Question

The inequality \(x^{4}+1<-5\) has no solution. Explain why.

Short answer

The inequality has no solution because the left side is always greater than or equal to 1, which is never less than -5.

Step-by-step solution

- Recognize the inequality

The given inequality is \(x^{4} + 1 < -5\).

- Understand the mathematical properties

Recall that any number raised to the fourth power, \(x^{4}\), will always be non-negative (≥ 0).

- Analyze the inequality with non-negative values

Since \(x^{4} \geq 0\), the smallest value \(x^{4} + 1\) can take is 1 (when \(x=0\)). Therefore, \(x^{4} + 1\) is always greater than or equal to 1.

- Compare with the given inequality

The inequality \(x^{4} + 1 < -5\) suggests that \(x^{4} + 1\) should be less than -5. However, as established in Step 3, the smallest value of \(x^{4} + 1\) is 1, which is always greater than -5.
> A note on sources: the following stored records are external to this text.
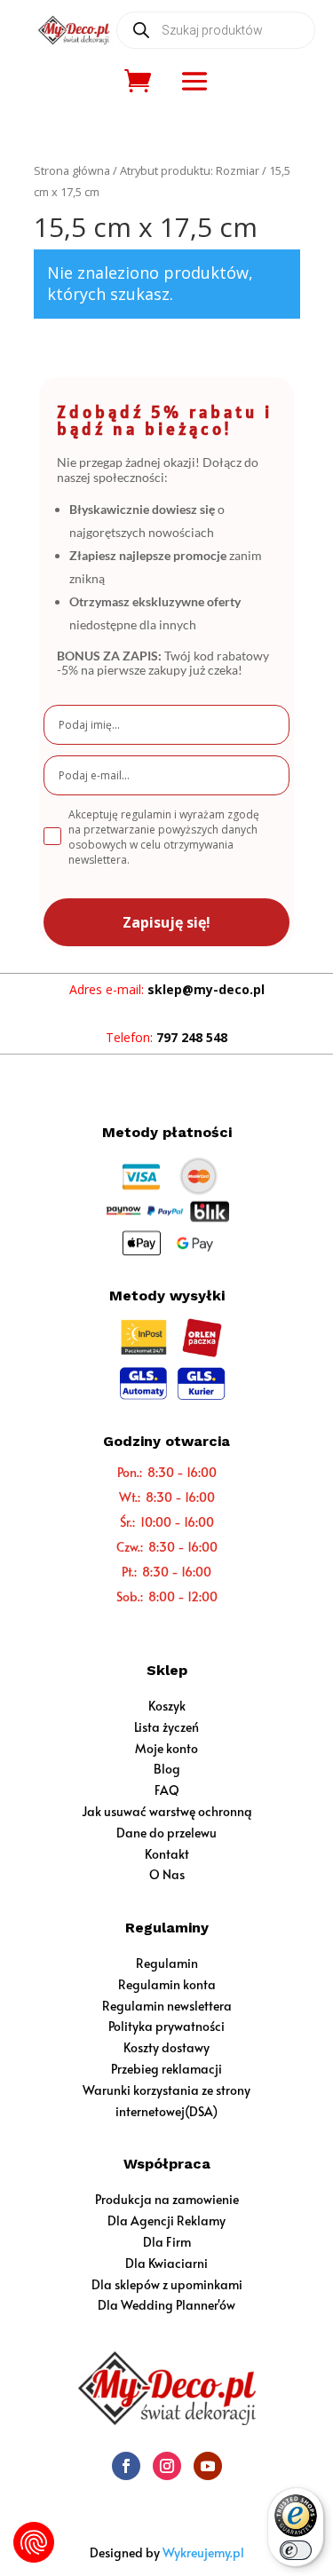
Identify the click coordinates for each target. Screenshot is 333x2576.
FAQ (167, 1790)
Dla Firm (167, 2241)
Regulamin (167, 1963)
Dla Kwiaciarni (166, 2263)
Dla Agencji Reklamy (166, 2220)
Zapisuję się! (166, 922)
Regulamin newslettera (167, 2005)
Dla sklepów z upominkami (166, 2284)
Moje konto (166, 1748)
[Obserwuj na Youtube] (208, 2466)
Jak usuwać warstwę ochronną (167, 1811)
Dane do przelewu (166, 1832)
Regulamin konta (167, 1984)
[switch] (296, 2550)
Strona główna (72, 170)
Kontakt (167, 1853)
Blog (167, 1768)
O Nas (167, 1874)
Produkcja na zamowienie (167, 2199)
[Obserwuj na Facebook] (126, 2466)
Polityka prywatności (166, 2026)
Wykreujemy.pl (203, 2552)
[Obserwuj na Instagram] (167, 2466)
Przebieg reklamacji (166, 2068)
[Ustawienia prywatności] (33, 2542)
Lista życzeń (166, 1727)
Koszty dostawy (166, 2047)
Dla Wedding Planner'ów (166, 2304)
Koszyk (167, 1705)
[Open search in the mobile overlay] (216, 30)
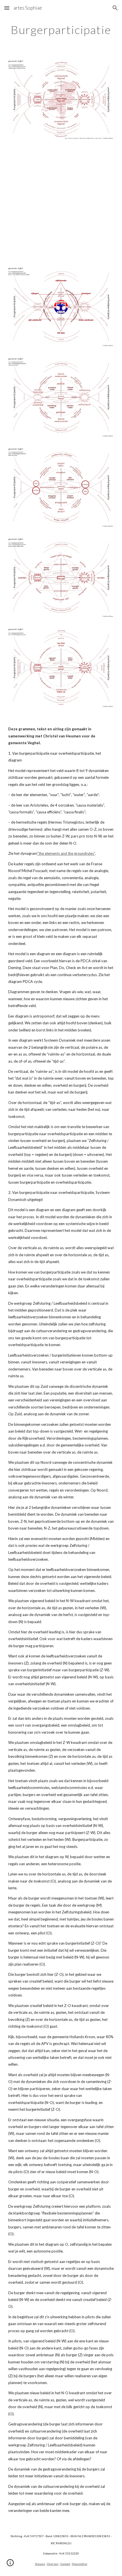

- Conclude there is no solution

Since \(x^{4} + 1\) can never be less than -5, the inequality \(x^{4} + 1 < -5\) has no solution.

Key concepts

non-negative values

When solving polynomial inequalities, understanding non-negative values is crucial. Here, we focus on the expression involving monomials raised to a power. Specifically, in the inequality you are dealing with, \(x^{4} + 1 < -5\), it's important to acknowledge a key concept: any even power of a real number is non-negative.
For instance, \(x^{4}\) signifies that no matter what value x assumes, whether positive, negative, or zero, \(x^{4}\) will always result in a value greater than or equal to 0. Considering this critical point, the minimum value \[x^{4}\] can take is 0. So, the smallest value of \(x^{4} + 1\) must be 1. This understanding simplifies resolving inequalities since you can infer that certain expressions involving \[x^{4}\] will always be non-negative.

inequality analysis

Analyzing inequalities often involves comparing the expressions to fixed values. In the given inequality \(x^{4} + 1 < -5\), it’s helpful to break it down by comparing the terms on the left-hand side with the value on the right-hand side. To see why there's no solution, follow a step-by-step examination:
Start by acknowledging that \(x^{4} + 1\) cannot be less than -5 because \(x^{4} \) is always non-negative. Understanding the bounds for polynomial expressions allows us to confidently determine that \(x^{4} + 1 \) is always at least 1. In a mathematically unrealistic situation wherein the expression on the left must be less than -5, it directly implies there's no value of \(x\) that makes the inequality true.
Thus, comparing the theoretical minimum values reveals inconsistencies, making it clear that the inequality has no solution.

polynomials

Polynomials are algebraic expressions consisting of variables and coefficients that are related by operations of addition, subtraction, and multiplication. The polynomial of interest in our context is \(x^{4} + 1\). Understanding the behavior of polynomial terms, especially higher-degree terms like x raised to the fourth power, is fundamental.
When dealing with polynomials, recognizing the nature and degree can help predict their properties. A polynomial’s degree impacts its shape and range significantly. Here, \(x^{4}\) as an even-powered term ensures non-negative values, guiding us on how expressions involving such terms behave. Therefore, realizing that the smallest term in a polynomial including \(x^{4}+1\) is always 1 when \(x=0\), shows the polynomial cannot yield values small enough to satisfy \(x^{4} + 1 < -5\).
Polynomials' properties provide essential insights when solving related inequalities and interpreting the feasibility of obtaining solutions.